Internships are an amazing opportunity to further your career, and I know they have helped me out tremendously. They give you real-world experience that only increases your chance of finding a job. Nowadays, employers look at more than just grades. They are just one factor in letting the recruiters get to know you and your work ethic, but they also assess you on other factors, such as having demonstrable experience. I’ve had two internships this semester. One is for Young Harris College, and another is for a local business, which I found out about on the College’s job boards. Both of these internships have something to do with copywriting, which is a career I’m considering that entails writing for marketing or advertising.

As a prospective copywriter, I need a portfolio. A couple online job postings I have seen do accept school papers, but most do not. They want to see that I can write copy. Yes, there are similarities between arguing a point in an academic paper and convincing someone in an ad, but there are also differences.
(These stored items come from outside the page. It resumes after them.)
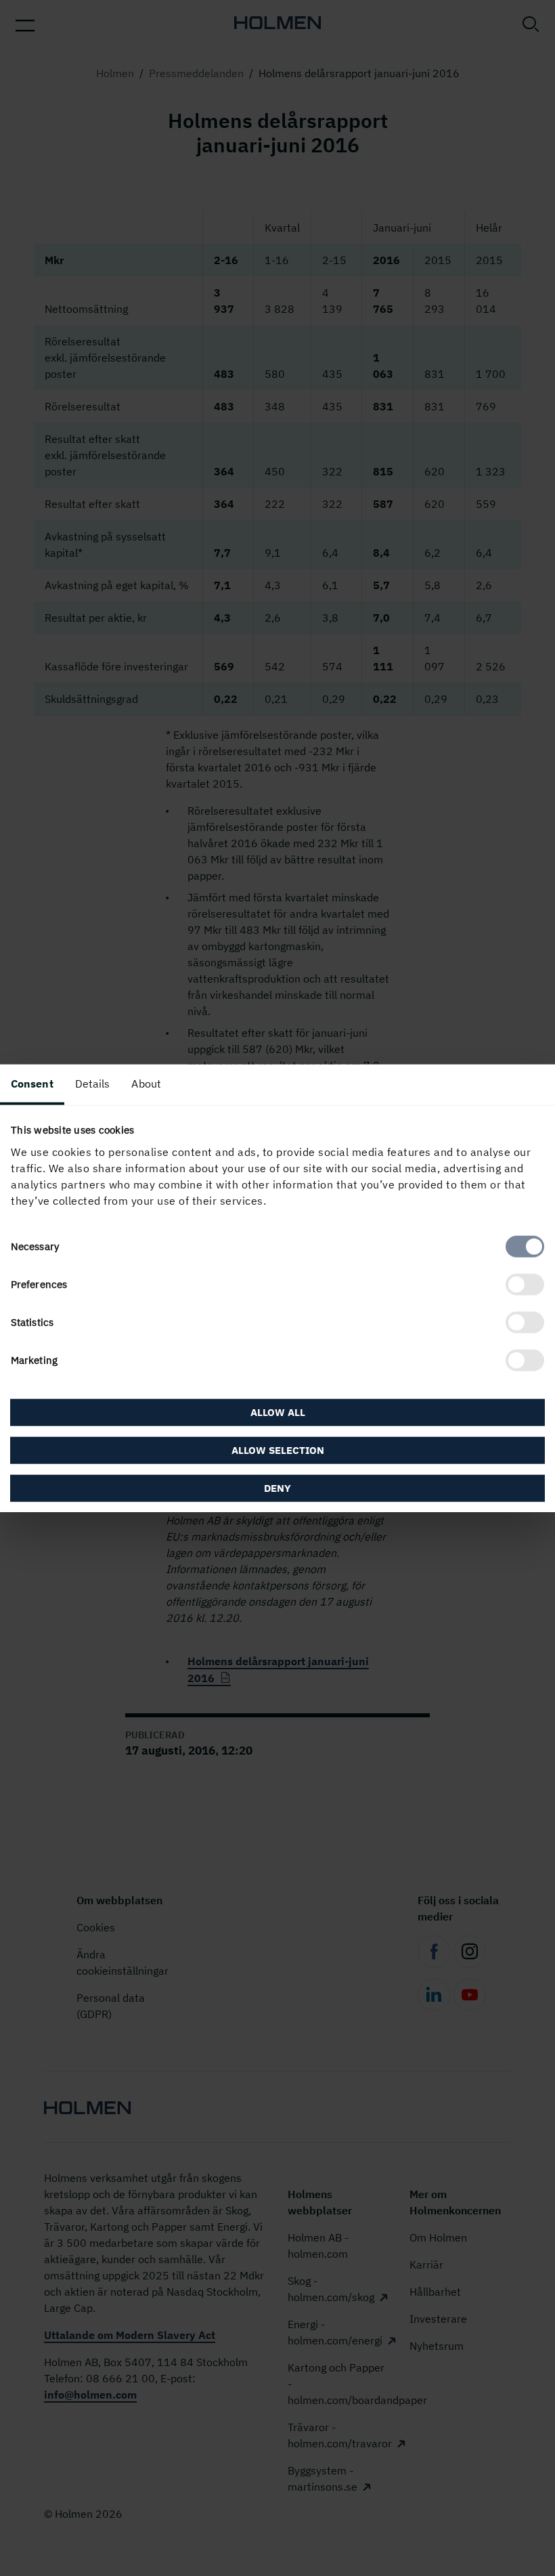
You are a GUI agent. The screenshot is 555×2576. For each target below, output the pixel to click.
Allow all (277, 1411)
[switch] (525, 1284)
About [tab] (146, 1083)
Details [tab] (92, 1083)
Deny (277, 1487)
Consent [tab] (32, 1083)
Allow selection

Employers want evidence that I know those differences and can adapt my writing style accordingly. For example, professors love it when you outline the position that you are disagreeing with it, but in copywriting it would be confusing and potentially make the ad ineffective. I can demonstrate I know that with my portfolio.

One of the major benefits of my Young Harris internship is having a collection of press releases I’ve written. I’m also going to add the entries from this blog. For the internship with the local company, I’ve written blogs and even a print ad. Both are going into my portfolio. If that’s not a benefit, I don’t know what is.

An advantage that goes along with that benefit is not only learning how to adapt to writing copy, but also writing copy for different clients. My two internships could not be more different. The purpose of this blog is to introduce you to Young Harris, to what the College can do for its students, and what students are doing. It is supposed to be a window into a student’s life. The blog for my other internship is the exact opposite. In that blog, I routinely direct people to links that sell the product. Does this mean my two internships contradict? I don’t think so. It means I have further learned how to adapt my writing skills to fit the voices of different people. This skill is invaluable to copywriters.

If I decide that copywriting is not the path for me, these opportunities were still well worth it. Recruiters want people with work experience, and now I have that. Many of the skills I’ve obtained can be applied to other career fields. I mentioned considering going to into real estate in my last blog. The skills are still applicable. Instead of convincing someone through the written word like a copywriter, I would do so through the spoken word.

These internships have been nothing but an advantage for me, and YHC has plenty of them. I encourage any incoming students to start the process of finding work experience early, and the Office of Mentor and Career Leadership is a great place to start.